Passage to read:
>> START
The County of Coimbra () was a political entity consisting of the lands of Coimbra, Viseu, Lamego and Santa Maria da Feira, in modern Portugal. It arose within the Kingdom of Asturias following the reconquest of the region, when the lands were granted to Hermenegildo Gutiérrez, who over the next four decades was largely responsible for the resettlement of the depopulated province.  He and his immediate successors were counts, and held Coimbra, but were not explicitly counts of Coimbra, although they are sometimes referred to as such retrospectively.  The first nobleman specifically to be called count of Coimbra was Gonzalo Muñoz, who was probably a scion of the family of Hermenegildo.  Becoming count around 959, he was one of the most powerful noblemen in the western part of the kingdom until he rose in rebellion against King Bermudo II of León and was probably killed during the region's subjugation.  The degree to which his successors were alienated from their monarch can be seen when, following the region's recapture in 987 by the Moors of Al-Mansur, Gonzalo's sons joined that general in his sack of Santiago de Compostela in 997.

The city of Coimbra was permanently secured by the Christians in 1064, having been taken by the troops of King Ferdinand I of León, led by the mozarab Sisnando Davides who would then be named its count.  It ceased to be an independent political entity when it was incorporated in the territory of the Second County of Portugal at the time of the latter's restoration in 1096 under Henry of Burgundy, and subsequently formed part of the newly founded Kingdom of Portugal under Henry's son, Afonso I.
>> END
Task list:
1. In the passage on the County of Coimbra, reproduce the text starting with "The city of" and going on through "son, Afonso I.".
2. Translate this sentence from the passage on the County of Coimbra into Spanish: "The first nobleman specifically to be called count of Coimbra was Gonzalo Muñoz, who was probably a scion of the family of Hermenegildo."

Extracted records:
>> START
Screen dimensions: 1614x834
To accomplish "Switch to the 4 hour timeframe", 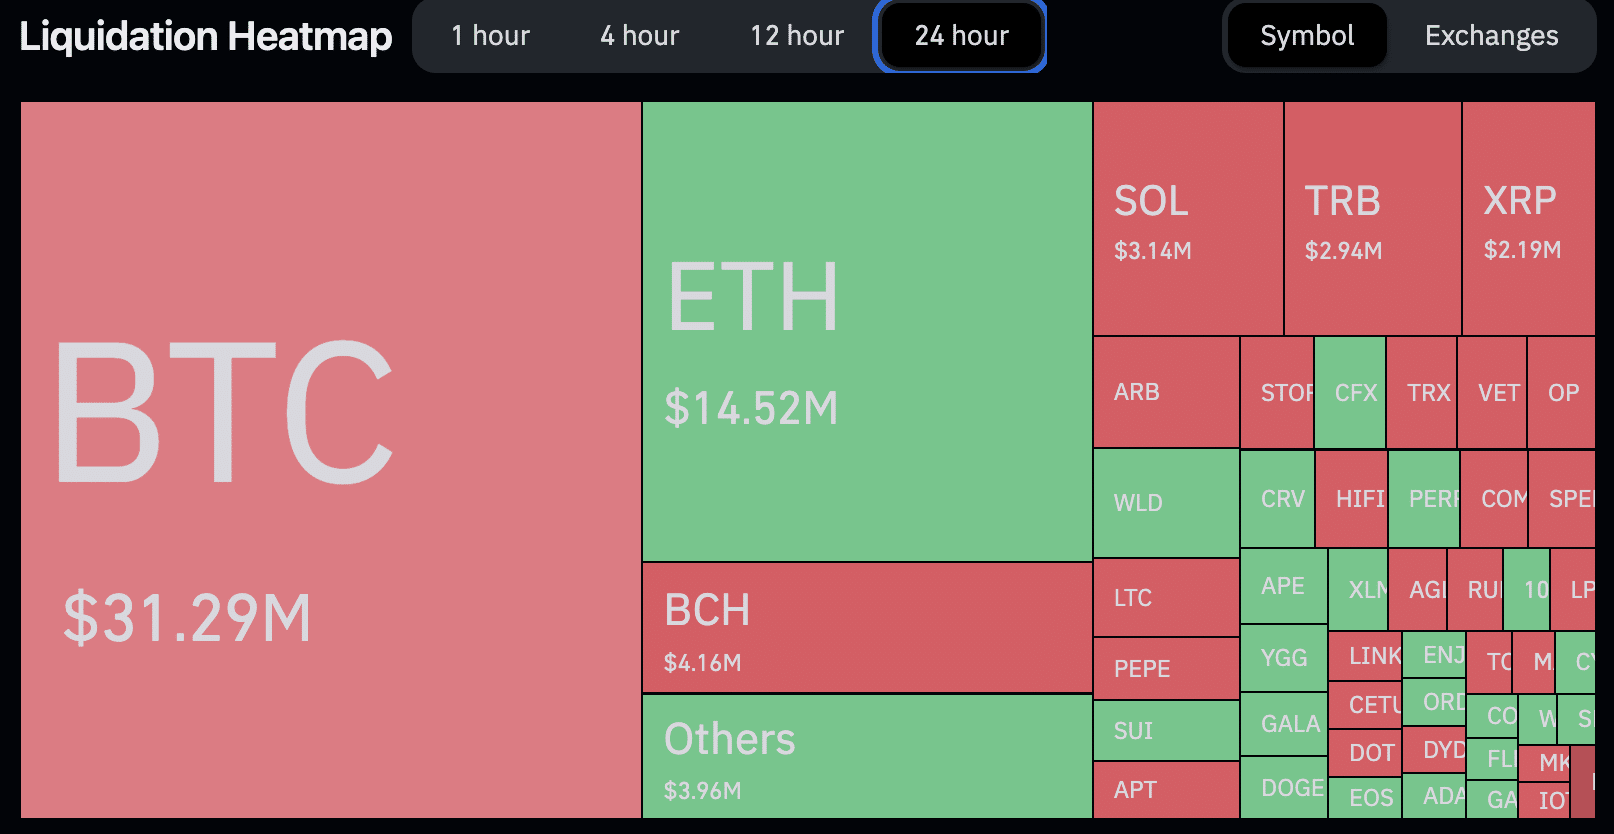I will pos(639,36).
>> END
>> START
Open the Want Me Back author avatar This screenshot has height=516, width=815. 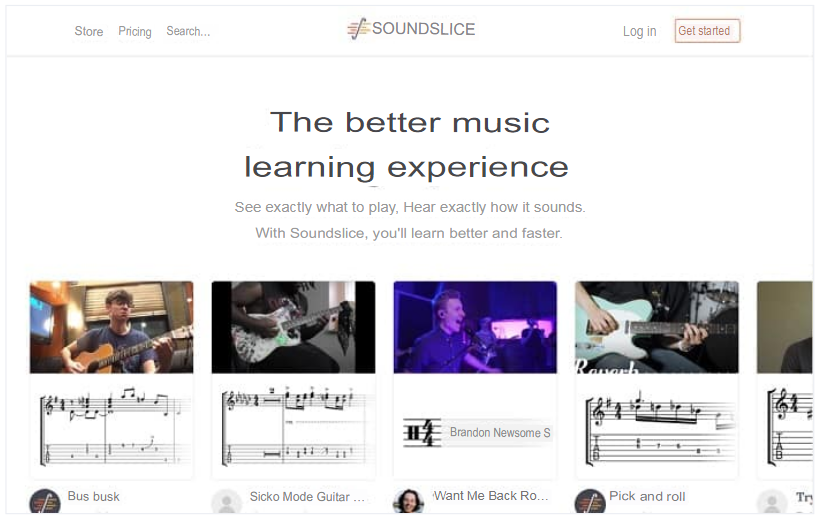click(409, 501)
>> END
Worked solutions:
1.
The city of Coimbra was permanently secured by the Christians in 1064, having been taken by the troops of King Ferdinand I of León, led by the mozarab Sisnando Davides who would then be named its count.  It ceased to be an independent political entity when it was incorporated in the territory of the Second County of Portugal at the time of the latter's restoration in 1096 under Henry of Burgundy, and subsequently formed part of the newly founded Kingdom of Portugal under Henry's son, Afonso I.

2. El primer noble en ser llamado específicamente conde de Coímbra fue Gonzalo Muñoz, que probablemente era un vástago de la familia de Hermenegildo.